I went in to bat when there were about eight overs left. Scoring against the Pakistani pace bowlers at the death was difficult. I was good at playing spin and Mushy [Mushtaq Ahmed] still had one over left to bowl so it was too early to go for the shots. I concentrated on playing from ball to ball.

Then Nayan Mongia was run out in the 46th over and things turned around. In the 48th over, bowled by Waqar, I received a half-volley first ball, which I dispatched through the covers. From there on, everything I hit was perfect. I knew Waqar would not try to do too much and would rely mostly on his stock ball, the inswinging yorker. The first of the two sixes I hit in that over came against that ball. I picked it up early, stepped out, and flicked it over midwicket.

I was just playing my instinctive game that day, which I believe was the best in that situation, and it worked accordingly.

Centurion, 2003 World Cup

It was billed as the match of the tournament and it lived up to the hype. After Pakistan had scrapped and charged to 273, Sachin Tendulkar made his intentions clear with a six and two fours in succession off Shoaib's Akhtar's first over, paving the way for a famous victory. Tendulkar made 98 before he was out, fending off a short ball from Shoaib.

Sachin Tendulkar
Contrary to what people think, I hadn't really planned to bat that way. I was pumped up for the match all right, but when we went out to bat, the idea was to stay in for the first few overs and see off the new ball. When you're chasing 275, you don't want to lose three or four quick wickets. Obviously, you can't afford to fall too much behind the run-rate either, but we knew that if we played out the first 10 overs, we had enough batsmen to play strokes later. So there was no question of targeting Shoaib or anybody else.

It just worked out differently. I got a couple of balls to hit, they went nicely off the bat, and things started happening. Shoaib bowled short and wide. It was there to be hit, and I hit it well. It went for a six. I thought, this is working well so why not carry on? Cricket is about making plans and executing them, but you have to be prepared to change your plans if things change out there in middle. It was one of those days.

Shoaib Akhtar
Sachin is the greatest batsman in the game, and if he comes out with something like that, it's no surprise. I was the one who got him out first ball when I was a nobody [in the Asian Test Championship, 1999]. And if he smashes me it doesn't mean Shoaib Akhtar is finished. Yes, we make strategies, and I make a strategy for the whole team rather than only for Sachin.
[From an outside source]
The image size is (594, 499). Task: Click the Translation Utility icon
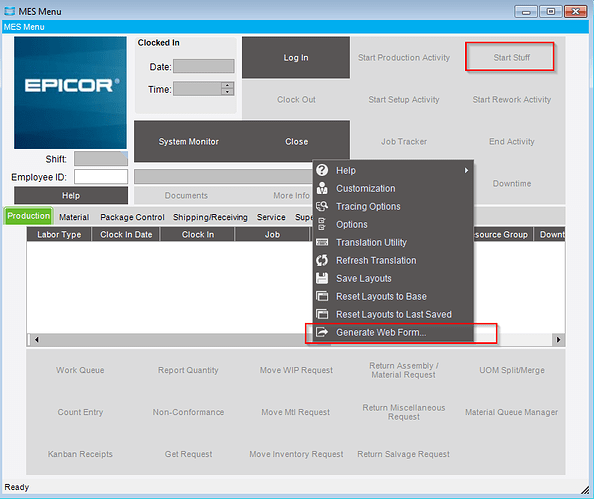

Obviously, he is a key player and it's always an advantage to get him out fast. I had a strategy at Centurion too, but I was unfit. I had a problem with my knees and went into the game after having taken six injections. My entire right leg was numb and I was only about 40 per cent fit. It was just a bad day for us. It was bad being hit for sixes. It was just bad to lose in that way. They asked me to play, and they made me play, and I had to play for the sake of my country.